## [Direction]
Tally the lines below that contain the string "star", treating uppercase and lowercase letters as different. Reply with the number alone.

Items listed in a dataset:
----

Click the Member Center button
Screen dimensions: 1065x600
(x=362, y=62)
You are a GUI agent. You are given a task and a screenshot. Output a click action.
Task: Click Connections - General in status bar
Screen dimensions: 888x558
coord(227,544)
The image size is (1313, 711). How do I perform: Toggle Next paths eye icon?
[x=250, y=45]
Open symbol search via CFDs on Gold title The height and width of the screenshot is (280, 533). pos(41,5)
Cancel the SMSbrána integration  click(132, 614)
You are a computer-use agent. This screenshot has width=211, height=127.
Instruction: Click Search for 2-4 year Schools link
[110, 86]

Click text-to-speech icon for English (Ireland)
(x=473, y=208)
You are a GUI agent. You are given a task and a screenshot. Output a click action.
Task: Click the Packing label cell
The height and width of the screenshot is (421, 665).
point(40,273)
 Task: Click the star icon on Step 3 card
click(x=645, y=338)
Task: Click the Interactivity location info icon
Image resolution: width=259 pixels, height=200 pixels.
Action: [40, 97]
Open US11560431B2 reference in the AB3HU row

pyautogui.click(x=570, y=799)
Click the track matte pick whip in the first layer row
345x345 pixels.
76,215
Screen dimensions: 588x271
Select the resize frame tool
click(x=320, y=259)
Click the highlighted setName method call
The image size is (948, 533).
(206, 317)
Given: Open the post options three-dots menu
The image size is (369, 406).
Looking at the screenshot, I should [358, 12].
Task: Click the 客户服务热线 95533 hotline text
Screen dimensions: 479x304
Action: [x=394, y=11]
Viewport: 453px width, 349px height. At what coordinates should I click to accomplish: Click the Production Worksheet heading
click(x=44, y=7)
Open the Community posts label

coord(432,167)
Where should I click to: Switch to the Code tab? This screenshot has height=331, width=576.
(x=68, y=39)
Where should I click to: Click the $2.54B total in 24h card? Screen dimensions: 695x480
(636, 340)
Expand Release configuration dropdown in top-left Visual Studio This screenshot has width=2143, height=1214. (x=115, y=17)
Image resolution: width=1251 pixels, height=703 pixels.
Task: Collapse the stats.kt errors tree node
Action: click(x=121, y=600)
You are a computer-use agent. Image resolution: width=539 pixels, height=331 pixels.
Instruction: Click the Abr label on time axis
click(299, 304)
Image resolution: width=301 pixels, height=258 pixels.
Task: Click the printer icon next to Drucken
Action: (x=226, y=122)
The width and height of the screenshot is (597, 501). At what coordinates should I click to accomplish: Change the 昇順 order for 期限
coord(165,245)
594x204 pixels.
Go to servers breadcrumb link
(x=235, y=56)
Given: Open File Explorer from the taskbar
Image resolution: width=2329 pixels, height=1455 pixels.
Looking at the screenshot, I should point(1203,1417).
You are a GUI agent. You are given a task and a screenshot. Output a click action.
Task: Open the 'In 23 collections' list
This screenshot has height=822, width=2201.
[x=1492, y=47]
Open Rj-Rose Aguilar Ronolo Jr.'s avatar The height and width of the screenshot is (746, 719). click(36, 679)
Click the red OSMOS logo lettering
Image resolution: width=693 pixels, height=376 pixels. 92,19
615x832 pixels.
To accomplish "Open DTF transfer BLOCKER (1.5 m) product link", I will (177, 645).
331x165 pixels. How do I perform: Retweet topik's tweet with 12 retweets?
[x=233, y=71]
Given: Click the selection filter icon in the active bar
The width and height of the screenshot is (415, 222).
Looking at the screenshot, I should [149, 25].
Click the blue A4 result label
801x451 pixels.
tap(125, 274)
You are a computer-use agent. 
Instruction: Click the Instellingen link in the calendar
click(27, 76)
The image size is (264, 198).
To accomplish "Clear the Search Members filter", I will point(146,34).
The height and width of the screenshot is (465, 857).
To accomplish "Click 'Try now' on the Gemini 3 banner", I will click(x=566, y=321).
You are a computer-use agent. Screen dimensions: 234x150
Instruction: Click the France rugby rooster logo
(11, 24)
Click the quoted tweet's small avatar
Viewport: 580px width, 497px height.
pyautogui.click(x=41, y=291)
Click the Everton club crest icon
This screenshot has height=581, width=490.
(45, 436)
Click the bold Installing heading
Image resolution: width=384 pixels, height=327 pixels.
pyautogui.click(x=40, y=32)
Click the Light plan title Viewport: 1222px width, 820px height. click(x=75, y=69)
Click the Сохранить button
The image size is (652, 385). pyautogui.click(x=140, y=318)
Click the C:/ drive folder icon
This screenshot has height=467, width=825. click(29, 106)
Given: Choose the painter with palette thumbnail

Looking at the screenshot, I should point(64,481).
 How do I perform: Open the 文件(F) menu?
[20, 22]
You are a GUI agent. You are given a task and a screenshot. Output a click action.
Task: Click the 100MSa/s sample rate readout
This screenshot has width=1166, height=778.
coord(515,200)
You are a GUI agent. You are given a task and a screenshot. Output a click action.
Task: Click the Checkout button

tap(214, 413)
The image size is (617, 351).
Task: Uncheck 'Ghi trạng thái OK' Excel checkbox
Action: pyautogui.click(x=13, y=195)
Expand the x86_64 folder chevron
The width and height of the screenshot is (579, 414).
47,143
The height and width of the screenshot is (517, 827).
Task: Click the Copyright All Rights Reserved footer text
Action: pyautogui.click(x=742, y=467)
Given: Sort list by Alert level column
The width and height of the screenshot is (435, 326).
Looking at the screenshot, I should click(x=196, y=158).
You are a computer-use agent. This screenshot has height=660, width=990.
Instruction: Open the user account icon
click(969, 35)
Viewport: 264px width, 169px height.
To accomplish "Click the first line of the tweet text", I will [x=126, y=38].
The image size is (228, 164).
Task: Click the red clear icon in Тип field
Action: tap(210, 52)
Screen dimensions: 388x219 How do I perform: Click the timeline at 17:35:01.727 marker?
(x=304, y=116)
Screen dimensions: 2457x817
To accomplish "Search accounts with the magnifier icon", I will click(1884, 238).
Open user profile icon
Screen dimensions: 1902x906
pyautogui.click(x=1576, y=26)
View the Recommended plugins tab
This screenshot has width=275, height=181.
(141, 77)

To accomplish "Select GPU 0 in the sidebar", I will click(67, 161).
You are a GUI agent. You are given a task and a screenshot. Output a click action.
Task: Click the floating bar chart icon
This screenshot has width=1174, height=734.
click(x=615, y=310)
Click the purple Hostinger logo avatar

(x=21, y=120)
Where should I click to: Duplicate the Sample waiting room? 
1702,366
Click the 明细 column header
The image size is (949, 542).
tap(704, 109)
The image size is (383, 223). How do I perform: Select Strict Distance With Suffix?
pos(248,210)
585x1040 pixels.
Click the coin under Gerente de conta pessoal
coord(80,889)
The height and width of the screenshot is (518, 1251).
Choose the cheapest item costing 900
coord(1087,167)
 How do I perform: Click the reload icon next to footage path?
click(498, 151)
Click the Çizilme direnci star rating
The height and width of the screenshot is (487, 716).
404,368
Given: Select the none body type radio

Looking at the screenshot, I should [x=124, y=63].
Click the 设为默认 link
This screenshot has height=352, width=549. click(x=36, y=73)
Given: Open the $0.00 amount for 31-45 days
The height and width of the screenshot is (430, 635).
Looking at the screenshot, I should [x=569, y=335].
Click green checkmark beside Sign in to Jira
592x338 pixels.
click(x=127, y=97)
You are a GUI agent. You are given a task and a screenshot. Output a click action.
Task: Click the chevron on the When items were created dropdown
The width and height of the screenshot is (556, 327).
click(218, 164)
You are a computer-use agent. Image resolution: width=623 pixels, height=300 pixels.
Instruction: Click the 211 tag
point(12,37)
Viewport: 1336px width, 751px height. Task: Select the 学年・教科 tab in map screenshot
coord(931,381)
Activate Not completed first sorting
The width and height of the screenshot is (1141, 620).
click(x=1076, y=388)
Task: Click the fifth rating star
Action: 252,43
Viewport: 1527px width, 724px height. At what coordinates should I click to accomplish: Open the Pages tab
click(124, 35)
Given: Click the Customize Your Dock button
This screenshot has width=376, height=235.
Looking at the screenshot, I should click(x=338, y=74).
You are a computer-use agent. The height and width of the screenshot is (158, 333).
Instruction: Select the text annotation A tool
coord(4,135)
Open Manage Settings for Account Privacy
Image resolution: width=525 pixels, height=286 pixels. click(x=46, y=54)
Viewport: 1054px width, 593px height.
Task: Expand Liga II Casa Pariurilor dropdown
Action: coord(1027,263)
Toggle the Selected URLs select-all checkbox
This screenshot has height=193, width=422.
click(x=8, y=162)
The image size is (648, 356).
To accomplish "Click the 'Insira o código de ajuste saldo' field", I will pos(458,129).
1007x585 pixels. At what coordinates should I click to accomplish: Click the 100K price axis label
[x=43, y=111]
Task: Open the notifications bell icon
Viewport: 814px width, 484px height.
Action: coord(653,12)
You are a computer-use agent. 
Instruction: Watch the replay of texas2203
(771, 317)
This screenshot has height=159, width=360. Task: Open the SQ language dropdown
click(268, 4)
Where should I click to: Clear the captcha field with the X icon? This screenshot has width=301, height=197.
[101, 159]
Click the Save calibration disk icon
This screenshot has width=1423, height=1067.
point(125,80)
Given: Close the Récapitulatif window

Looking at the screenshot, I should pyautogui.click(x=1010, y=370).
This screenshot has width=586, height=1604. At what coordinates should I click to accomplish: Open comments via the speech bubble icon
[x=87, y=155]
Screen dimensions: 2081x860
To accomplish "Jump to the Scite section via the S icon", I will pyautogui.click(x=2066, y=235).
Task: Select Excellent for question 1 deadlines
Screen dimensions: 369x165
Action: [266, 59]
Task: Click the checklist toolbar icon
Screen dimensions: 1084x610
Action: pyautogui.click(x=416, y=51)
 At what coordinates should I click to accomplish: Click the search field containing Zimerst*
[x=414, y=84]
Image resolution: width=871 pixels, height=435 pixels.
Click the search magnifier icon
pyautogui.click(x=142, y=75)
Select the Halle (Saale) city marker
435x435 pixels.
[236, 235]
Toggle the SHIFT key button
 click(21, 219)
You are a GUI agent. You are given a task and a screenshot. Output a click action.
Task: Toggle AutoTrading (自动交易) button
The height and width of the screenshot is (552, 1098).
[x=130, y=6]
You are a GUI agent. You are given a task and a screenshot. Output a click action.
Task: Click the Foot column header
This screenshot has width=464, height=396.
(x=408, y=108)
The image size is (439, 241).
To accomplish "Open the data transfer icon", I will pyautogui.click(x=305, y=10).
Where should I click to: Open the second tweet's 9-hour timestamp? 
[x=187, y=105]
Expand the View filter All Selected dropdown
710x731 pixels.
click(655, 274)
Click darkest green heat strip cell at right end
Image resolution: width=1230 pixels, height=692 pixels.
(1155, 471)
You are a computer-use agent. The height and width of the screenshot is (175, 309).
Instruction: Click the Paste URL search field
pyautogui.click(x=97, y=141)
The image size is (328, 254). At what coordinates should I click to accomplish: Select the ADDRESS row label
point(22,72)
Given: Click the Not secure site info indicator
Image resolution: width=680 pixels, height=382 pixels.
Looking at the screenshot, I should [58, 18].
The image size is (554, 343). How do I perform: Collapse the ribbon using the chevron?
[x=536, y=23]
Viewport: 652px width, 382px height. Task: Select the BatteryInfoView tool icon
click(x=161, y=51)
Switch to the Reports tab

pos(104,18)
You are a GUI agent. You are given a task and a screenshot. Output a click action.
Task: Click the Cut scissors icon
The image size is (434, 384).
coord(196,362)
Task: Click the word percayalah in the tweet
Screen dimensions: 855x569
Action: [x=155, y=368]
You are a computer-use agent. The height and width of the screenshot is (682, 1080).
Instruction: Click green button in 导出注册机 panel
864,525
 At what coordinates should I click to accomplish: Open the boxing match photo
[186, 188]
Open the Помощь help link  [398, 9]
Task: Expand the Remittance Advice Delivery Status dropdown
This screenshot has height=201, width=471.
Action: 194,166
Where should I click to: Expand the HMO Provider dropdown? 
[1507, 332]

----

## [The output]
3